Rare baby wolverines born at Whipsnade

Two baby wolverines have been caught on camera by keepers at ZSL Whipsnade Zoo, following a breeding first for the international conservation charity ZSL.

Thursday, 21st March 2019, 3:44 pm
Updated Thursday, 21st March 2019, 3:51 pm
Wolverine kits at Whipsnade

The babies, known as kits, born on February 18, are rare additions to the species within the UK.

They were born to three-year-old female Fi and 10-year-old male Puff, as part of a European-wide breeding programme.

Numbers of wolverines, also known as gluttons or skunk bears, are decreasing in the wild, so the breeding programme is of global significance. As yet, the sex of the Whipsnade kits is not known.

Wolverine mum, Fi

Female Fi arrived at the UK’s largest zoo in September 2018, and keepers soon observed positive signs between her and Puff, including playful chasing around their wooded enclosure.

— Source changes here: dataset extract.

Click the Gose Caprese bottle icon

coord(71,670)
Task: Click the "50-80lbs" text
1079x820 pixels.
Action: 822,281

Despite this, it was difficult for keepers to predict when they could expect new arrivals, because the gestation period, of one to two months, is often delayed as female wolverines save implantation of a fertilised embryo until conditions are right.

Team leader Donovan Glyn said: “We were delighted when we discovered that Fi had given birth to twins last month and have been carefully observing mum and her babies.

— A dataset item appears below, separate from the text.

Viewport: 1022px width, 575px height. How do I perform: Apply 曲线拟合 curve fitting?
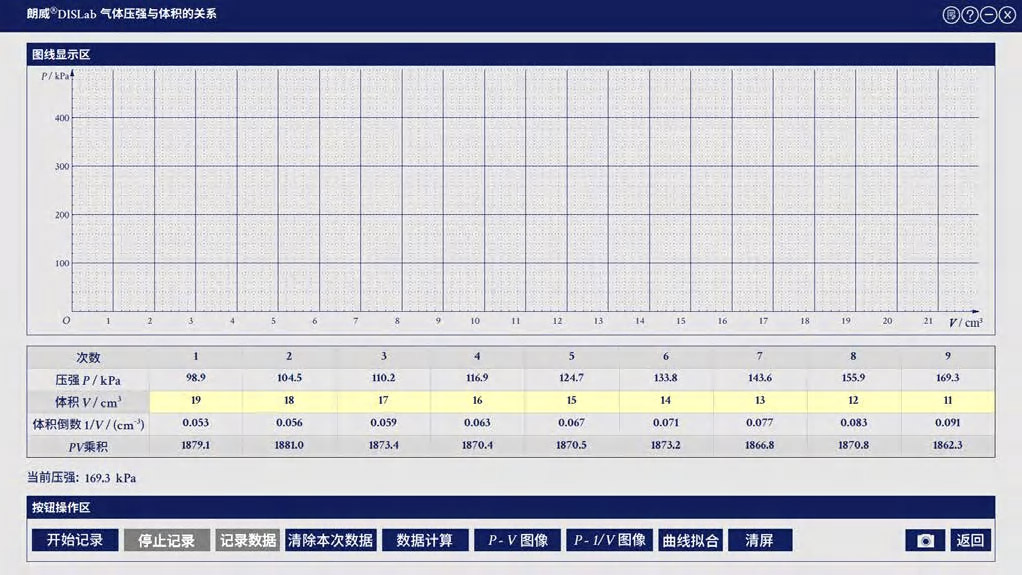coord(690,540)
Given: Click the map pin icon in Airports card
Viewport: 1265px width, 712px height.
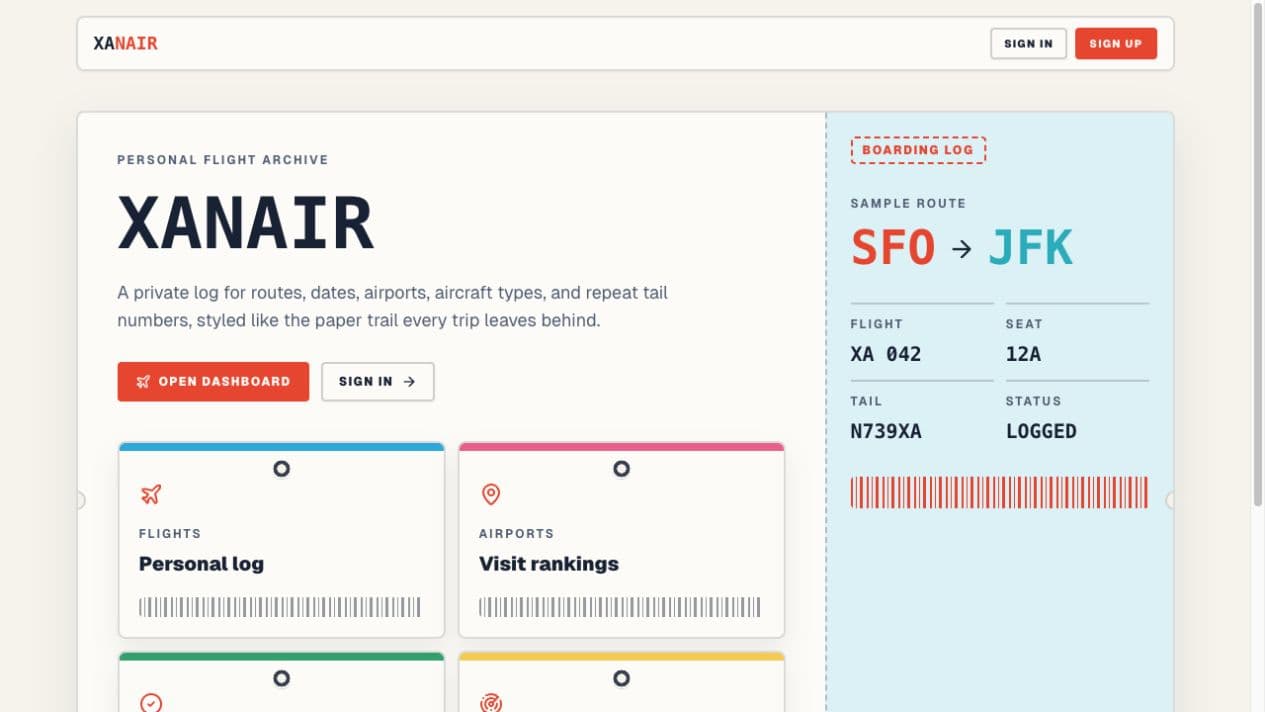Looking at the screenshot, I should tap(490, 494).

“Even though we don’t know their sexes yet, we’ve nicknamed them Logan and Hugh for now, in honour of their superhero namesake.

Wolverine dad, Puff

“They have not yet opened their eyes but will do any day now, and we’ve seen Fi taking meat for the kits to lick and try – the beginning of the weaning process.

“As we would expect, Fi has been a very protective mum, staying by their side and ensuring that no-one, including their dad Puff, gets too close.

“Puff, in turn, has been very respectful, keeping his distance and letting them have some space.

“Visitors to the zoo might be lucky enough to see them, even at this early stage, because Fi has started to pick up each one in her mouth and taking them out into the paddock for short periods of time, feeding and licking them in a makeshift nest area outside, before delivering them back to their warm, inside den.

“By Easter, we expect them to be out exploring for several hours a day.”